In many ways the abc represents itself as a fairly new concept of art fairs as the focus and intention of the galleries do not lie solely on selling but on showing, telling, seeing, hearing, gossiping, marveling, exchanging, drinking, reading, etc. Interesting to note that also the overall concept of the fair focuses on sustainability, which can be found in abc’s exhibition design that incorporates the already existing raw structure of the hall instead of producing expensive one way architectural solutions. The fair’s intention of creating sustainability not only lies in its architecture, but in my eyes also in the tackling of the visitor’s way of perceiving art. Many participating galleries represent artists through time and site specific works that can disrupt a traditional view on art and the typical fair experience. What I’m talking about here is, for instance, the site-specific sound installation by Pae White (neugerriemschneider) that announces abc’s events. Everything seems to be covered – ranging from the traditional painting, time-based installations, sound sculptures, performances, video, to politically driven installments and socio-activist works.

But before you wonder whether I’m abc’s marketing manager let me underline my enthusiasm with some practical examples of my day one.

The Swiss gallery ROTWAND decided to showcase the collaboration between Anetta Mona Chisa and Lucia Tkacova who created their installation specifically for the given premise that allowed experimentation. An orange parachute is hanging loosely off the ceiling – a failed attempt of landing it. It gets its interesting twist from the female fists that are attached to it by strings and are grounding the parachute but not getting freed from it at the same time. What made me stop in front of it was its subtle depiction of utopian protest.

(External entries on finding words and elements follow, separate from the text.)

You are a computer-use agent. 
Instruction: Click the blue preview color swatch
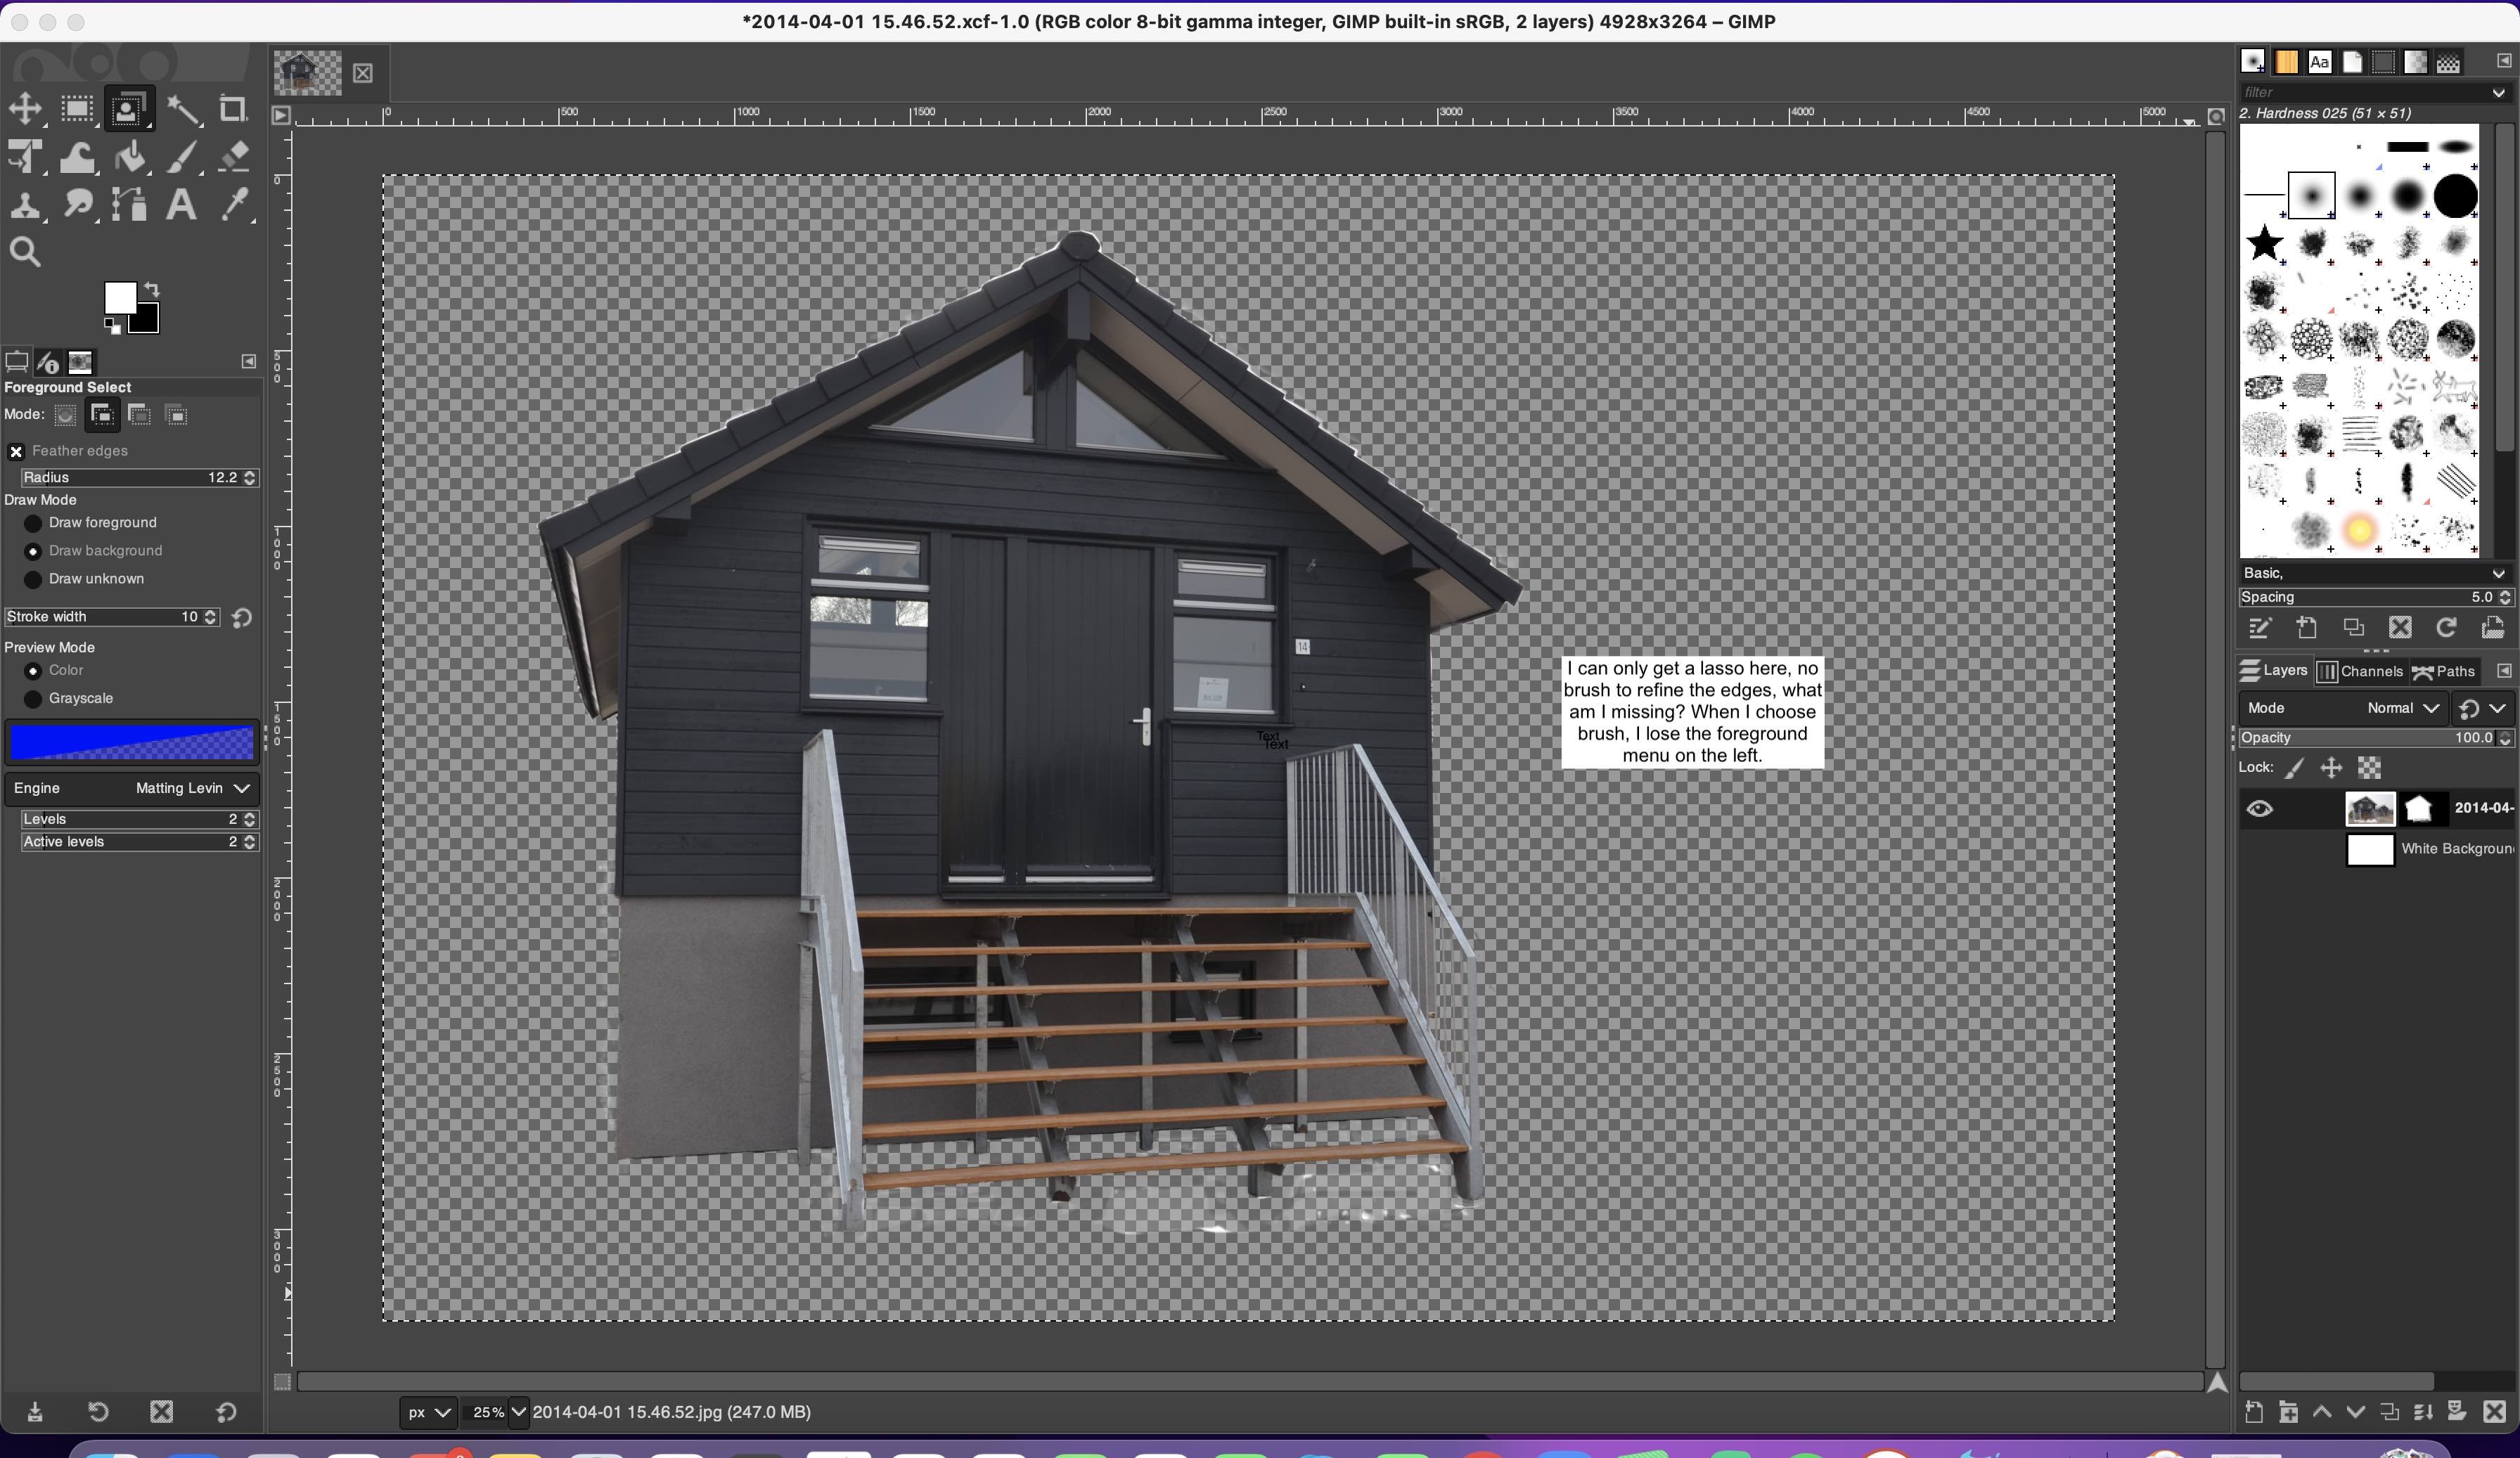click(x=132, y=743)
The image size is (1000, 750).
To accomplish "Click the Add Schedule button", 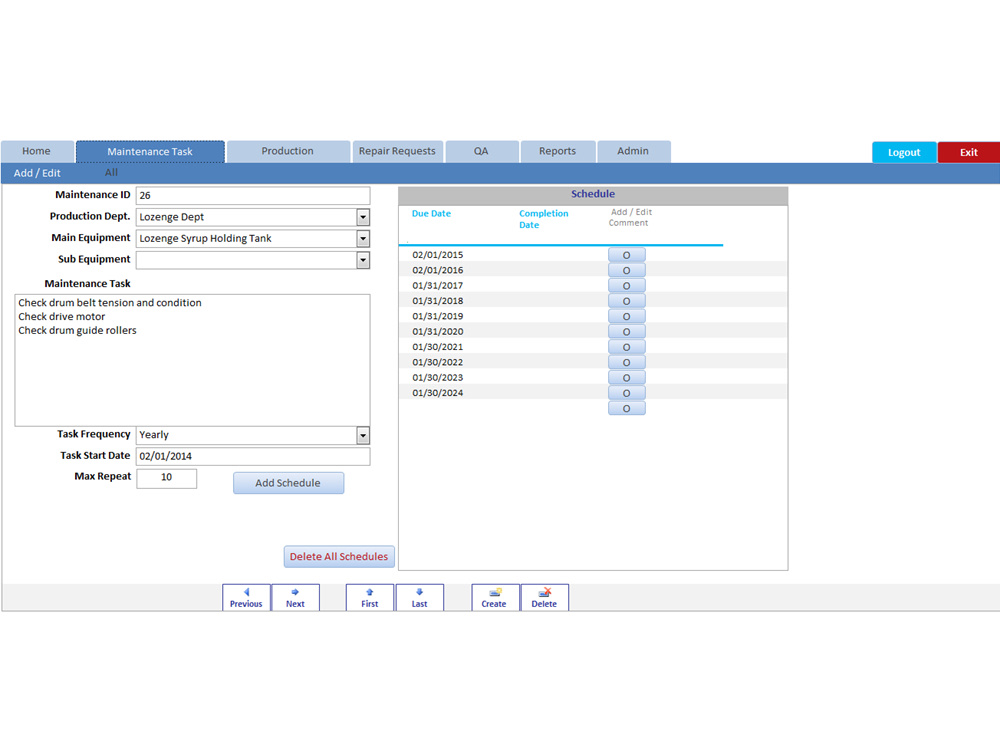I will (x=288, y=482).
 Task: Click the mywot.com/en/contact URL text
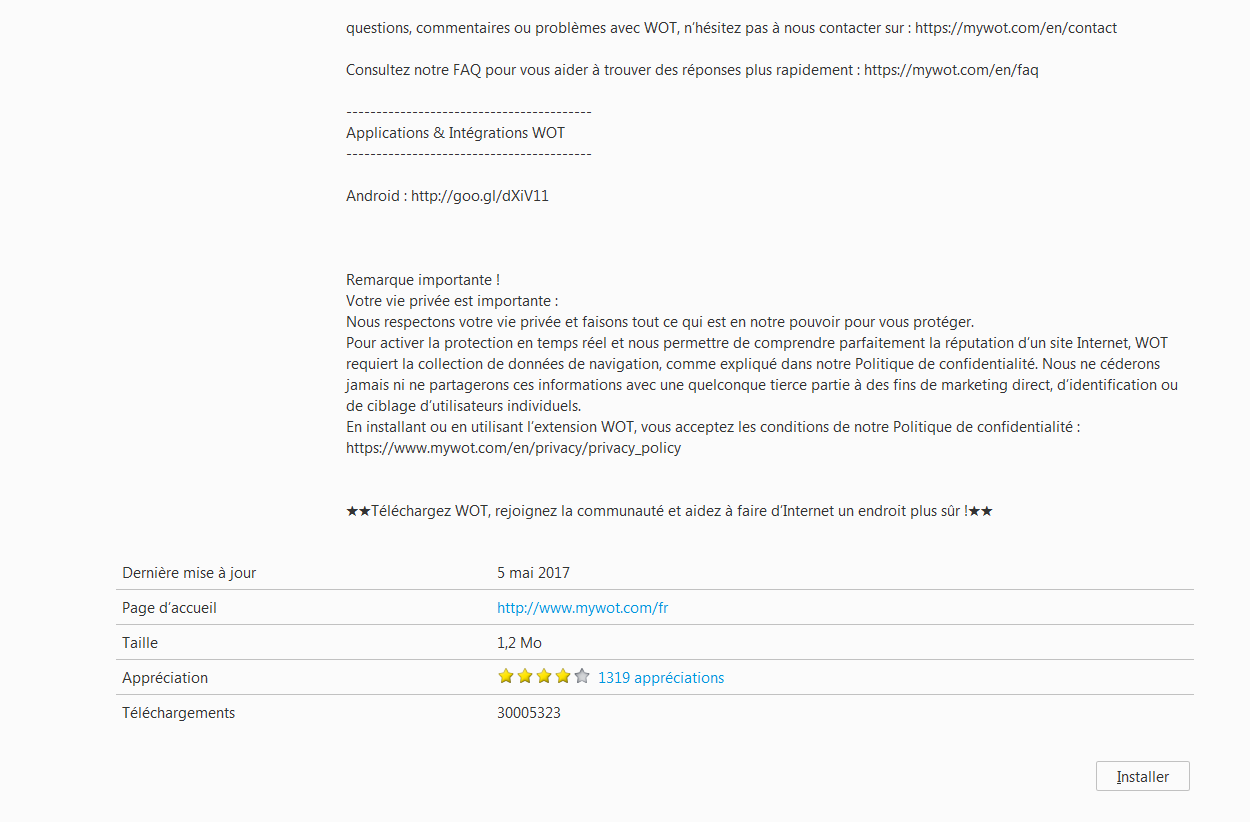tap(1016, 28)
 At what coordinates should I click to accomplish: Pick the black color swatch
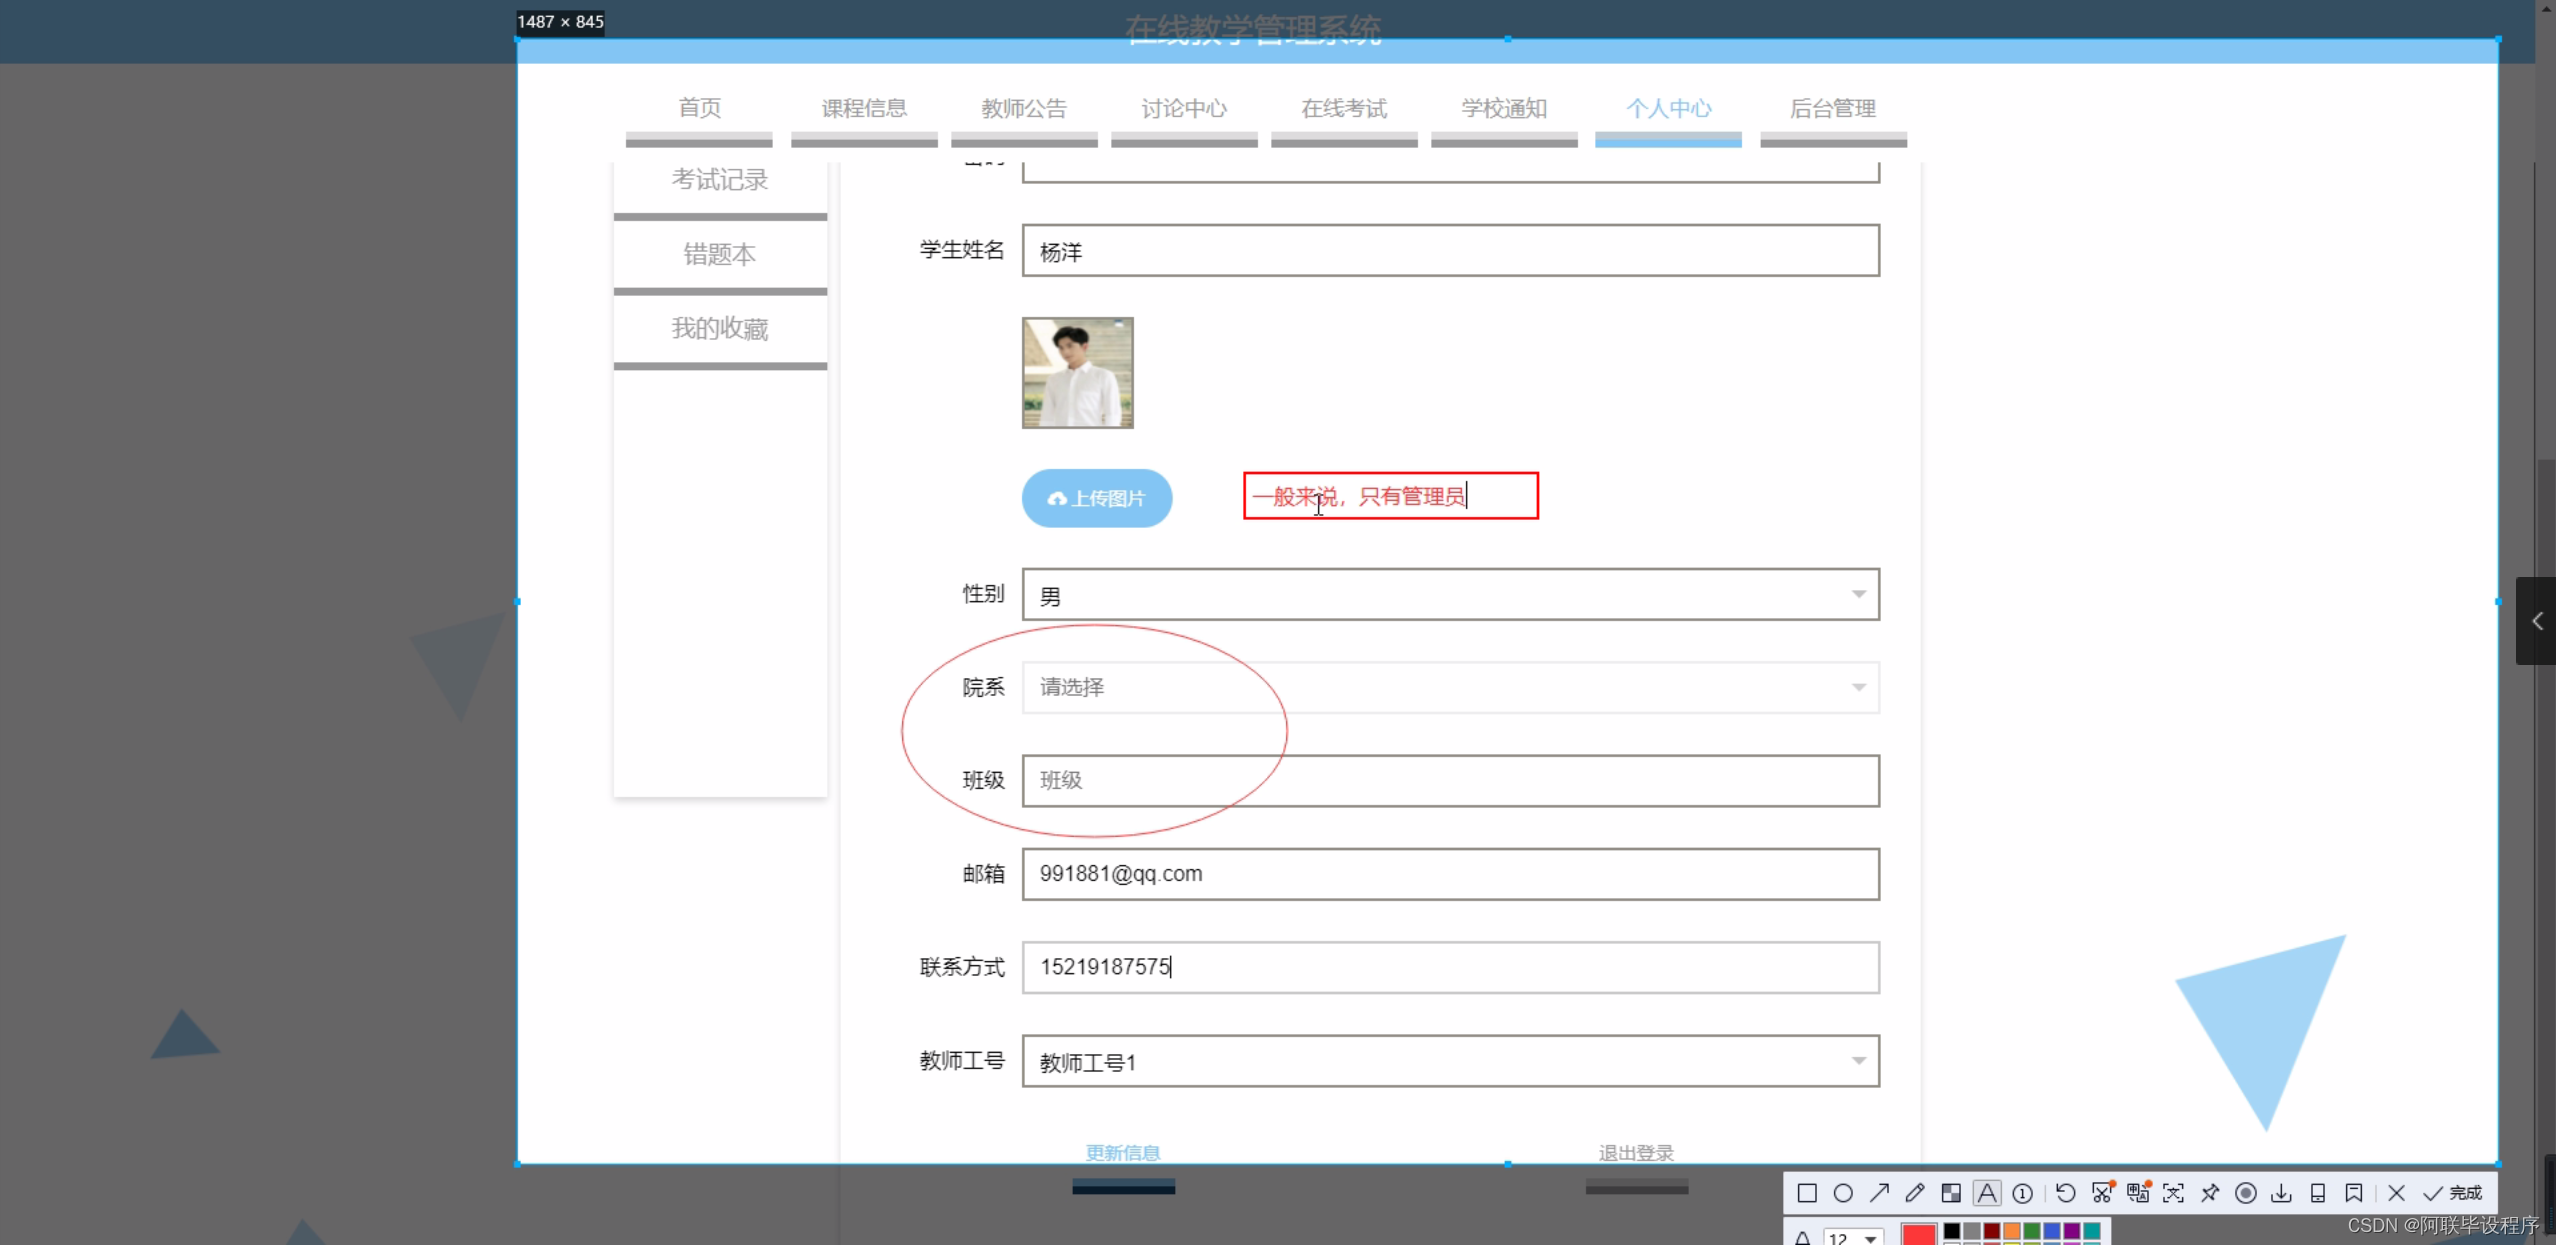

Another work that I was impressed by – and one might note my affection to works with a critical touch – was Sharon Hayes’ installation of public signposts at Tanya Leighton’s space. Those signs that are usually seen in peoples’ front yards are placed on a pedestal in seemingly random order; on a closer look though, they can create a funny yet worrisome narrative. (This is only once piece of Hayes’ larger exhibition at Tanya Leighton by the way!)

Showcasing another radical position is Olaf Metzel of Wentrup who belongs to Berlin’s older generation of artists. The gallery decided to show a destroyed soccer stadium stage. For me it fits the raw steel atmosphere of the halls and shows another radical position, as Metzel is famous for his politically driven interventions in Germany. He challenges the notion of how fans can generate a feeling of belonging and togetherness and how these mass dynamics might end up in violence.

 

So let me conclude my first day. My first impressions (and some of those I talked to) is that the fair can be perceived as a massive group exhibition cobbled together of 122 international artists of all genres and media. The positioning is random, but strolling through it can create interesting connections nevertheless. The high halls and the occasional white walls allow the viewer’s gaze to wander through the vast space, through the various stands and tackle the usual one-on-one encounter with gallery booths. What I find most refreshing is the representation of artworks that cannot be sold to the typical shopping spreeer.